There are 256 CHR$ codes, numbered from 0 to 255 inclusive, and the CHR$ character set differs substantially from the POKE set, although both can be used to display the same symbols. Here are the essential differences:
- Very few characters have identical POKE and CHR$ codes.
- There are no CHR$ codes for reverse field characters. Instead, the RVS ON/OFF key or its corresponding CHR$ codes are used to produce them.
- The CHR$ set includes 14 control characters (28 in 80-column machines and newer 40-column machines) in addition to its 128 printing characters.
- Since there are 256 CHR$ codes, and only 128 + 14 = 142 CHR$ characters (156 in some machines), many of the CHR$ codes have no meaning at all in the PET/CBM, and in many cases one printed character has two different CHR$ codes!
TABLE 1 – SCREEN POKE CHARACTER SETS FOR PET/CBM
TABLE 2 – CHR$ CHARACTER SETS FOR PET/CBM
TABLE 3 – AMERICAN STANDARD CODE FOR INFORMATION INTERCHANGE (ASCII)
Table 3 shows the standard ASCII character set. It is presented in a similar format to Table 2, to facilitate comparison of the ASCII and PET/CBM character sets. Study the two tables carefully, and you'll see that PET/CBM has all but seven of the ASCII printed characters, (94-96 and 128-126), but often with different character codes.
You'll also notice that ASCII, being a seven-bit code, has no character codes above 127, and lacks many of PET/CBM's printing characters.
Because there are so many ASCII control codes, most ASCII keyboards use a special CONTROL key, similar to the SHIFT key, to generate them.
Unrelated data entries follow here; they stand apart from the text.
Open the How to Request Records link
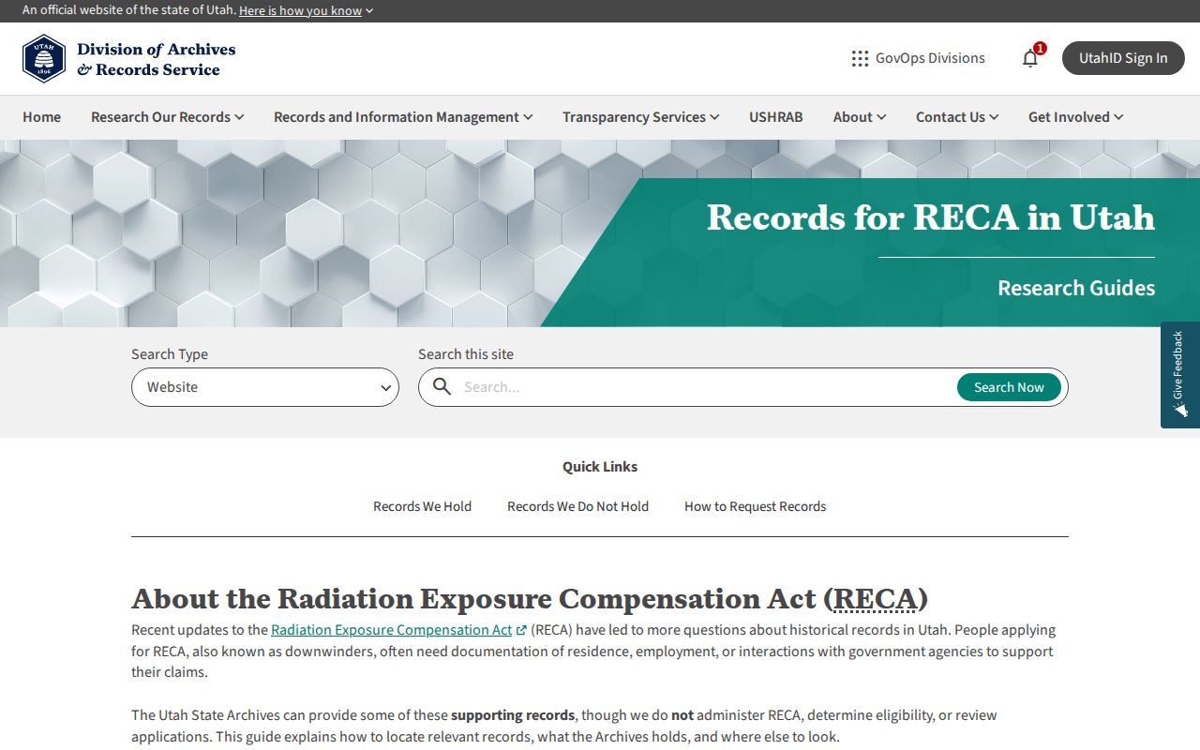 pos(756,506)
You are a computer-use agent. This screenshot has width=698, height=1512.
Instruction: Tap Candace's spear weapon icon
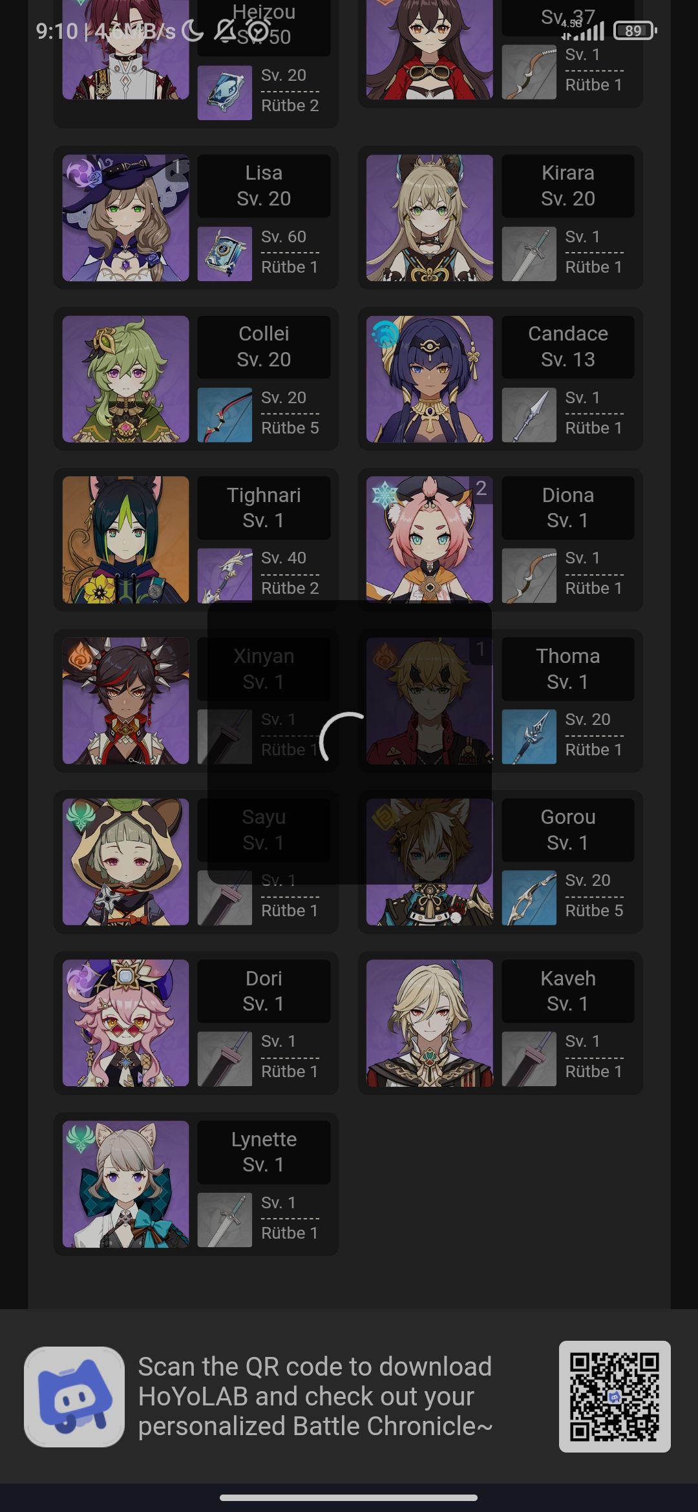click(x=529, y=414)
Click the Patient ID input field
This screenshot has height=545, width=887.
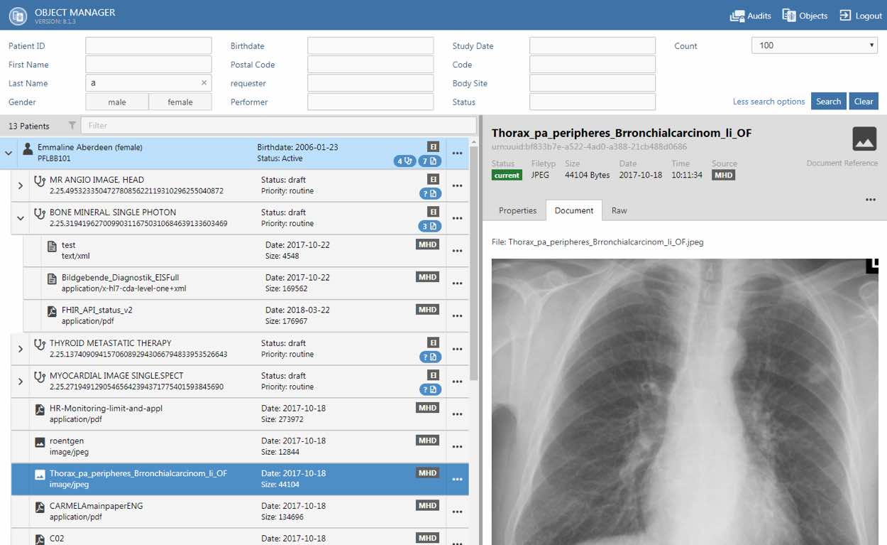[148, 46]
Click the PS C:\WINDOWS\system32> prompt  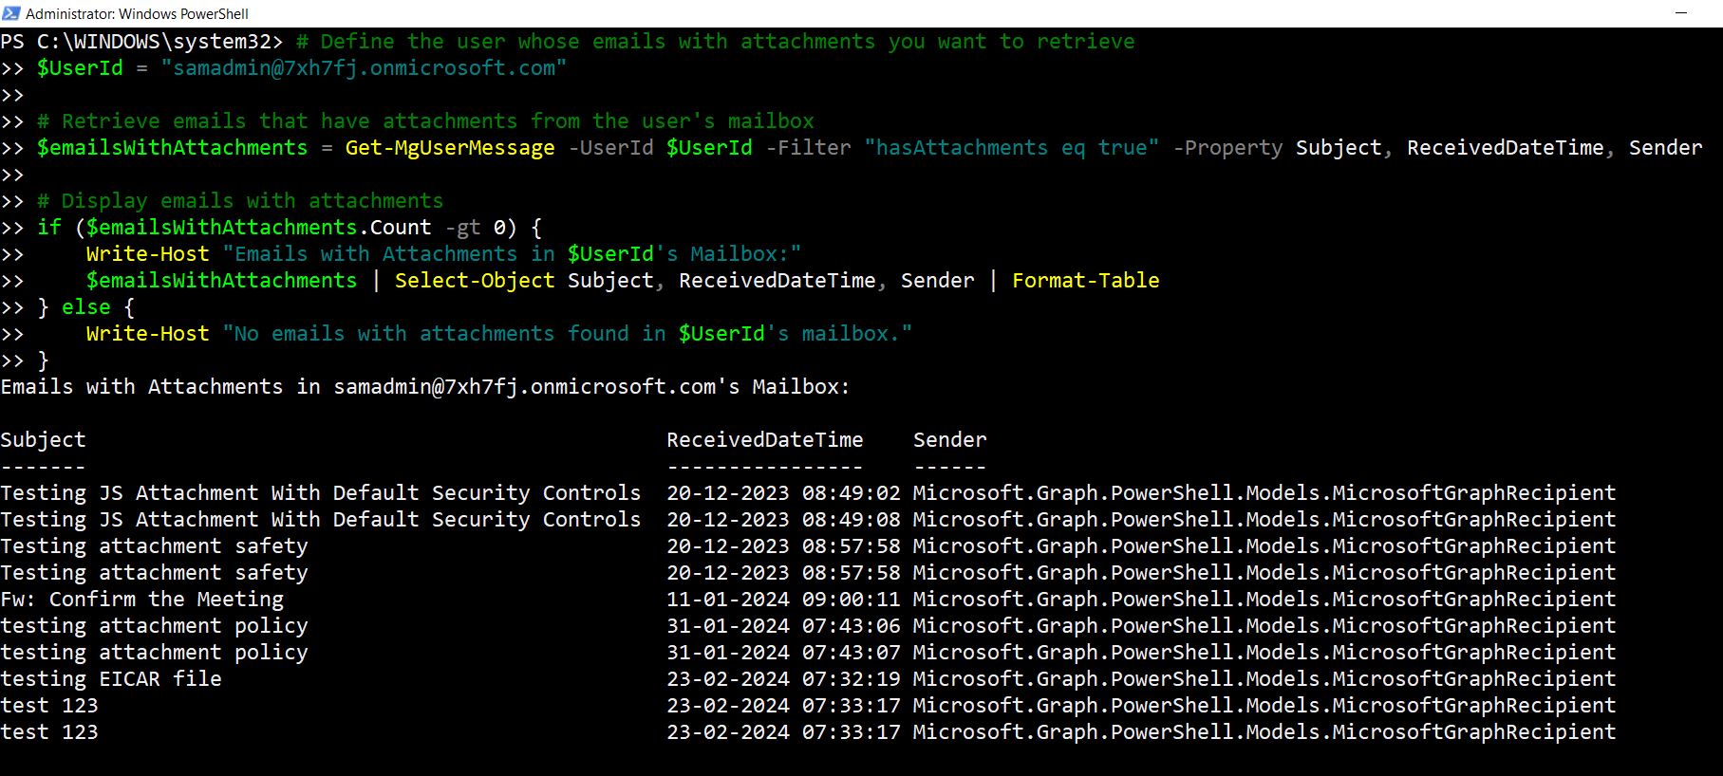pos(141,42)
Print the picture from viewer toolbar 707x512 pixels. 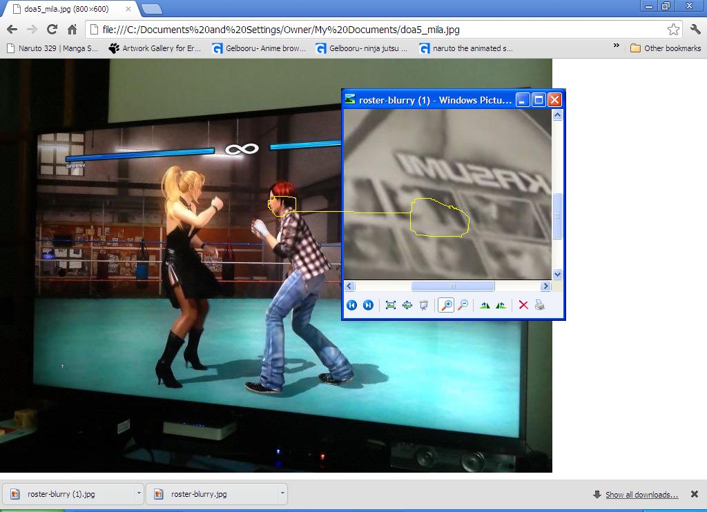click(x=539, y=305)
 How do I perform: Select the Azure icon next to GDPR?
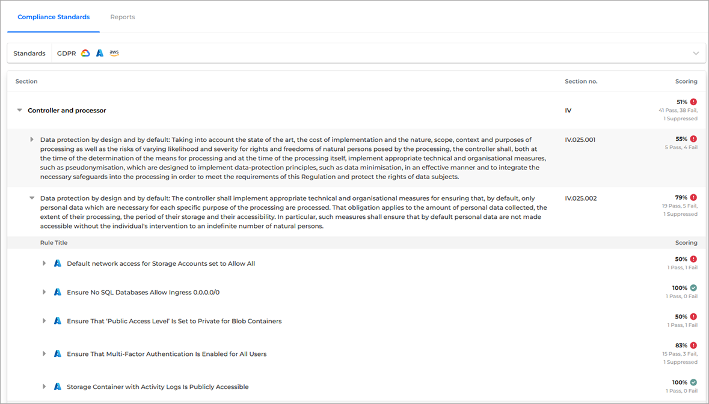click(x=100, y=53)
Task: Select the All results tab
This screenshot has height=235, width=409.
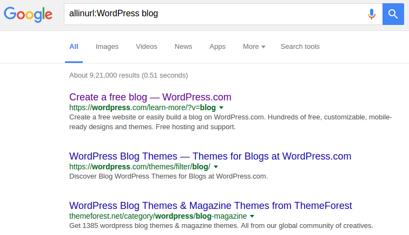Action: coord(74,47)
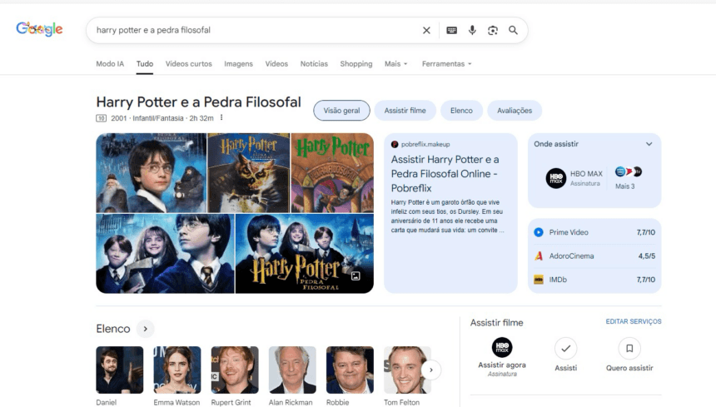Open the Ferramentas dropdown
The image size is (716, 407).
(446, 64)
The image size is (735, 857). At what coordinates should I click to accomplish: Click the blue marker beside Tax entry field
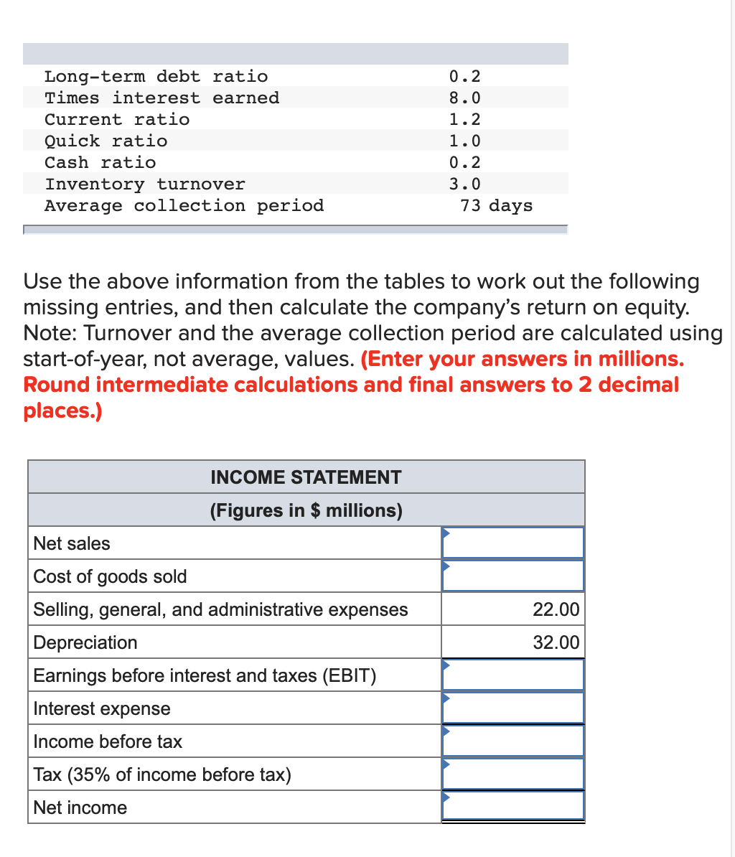[x=446, y=764]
CTRL A often sends a 1 code (SOH), CTRL B a 2 code (STX), CTRL C a 3 code (ETX), etc. Also, the meanings of the ASCII control codes, established with commercial message traffic in mind, are almost completely foreign to PET/CBM.
No wonder it's sometimes hard to use non-Commodore devices with your machine! But now that you have Tables 2 and 3, you can write programs for perfect conversions between ASCII and PET/CBM codes. Table 2 shows you exactly what code PET/CBM sends when a given character is transmitted, and Table 3 shows you exactly how an ASCII device will interpret that code. Conversely, Table 3 shows you the intended character representation of every ASCII code your machine receives from outside, while Table 2 shows which code it has to be converted to to have the same representation inside your PET/CBM.
Some Example Conversions
A few examples will illustrate the conversions. Suppose that your PET, with Character Set A enabled, is connected through a modem to an ASCII terminal, and that you are sending messages back and forth. The ASCII terminal sends the lowercase letter "a." Table 3 shows that the code actually transmitted will be 97 decimal, or 0110 0001. If your PET receives that code and displays it on the screen as a PRINTed character, Table 2 shows that it will be displayed as an exclamation point!
So you'll need some software in your PET that converts received ASCII input to CHR$ format before displaying it. In this case, whenever PET receives a 97, the program should convert it to a 65 before PRINTing it. Of course, the program should also be smart enough to convert (or not convert) any of the other ASCII codes between 0 and 127 so that they give the proper display on your PET.
Going the other way, suppose that you press the unshifted "b" key on your PET, and want the distant ASCII terminal to see it as a lowercase "b." Table 2 tells us that your PET will send a 66, which Table 3 tells us the ASCII terminal will interpret as an uppercase "B," which is not at all what you want. So your program has to convert the 66 to a 98 before transmitting it, and to make conversions on any other transmitted characters where it's appropriate.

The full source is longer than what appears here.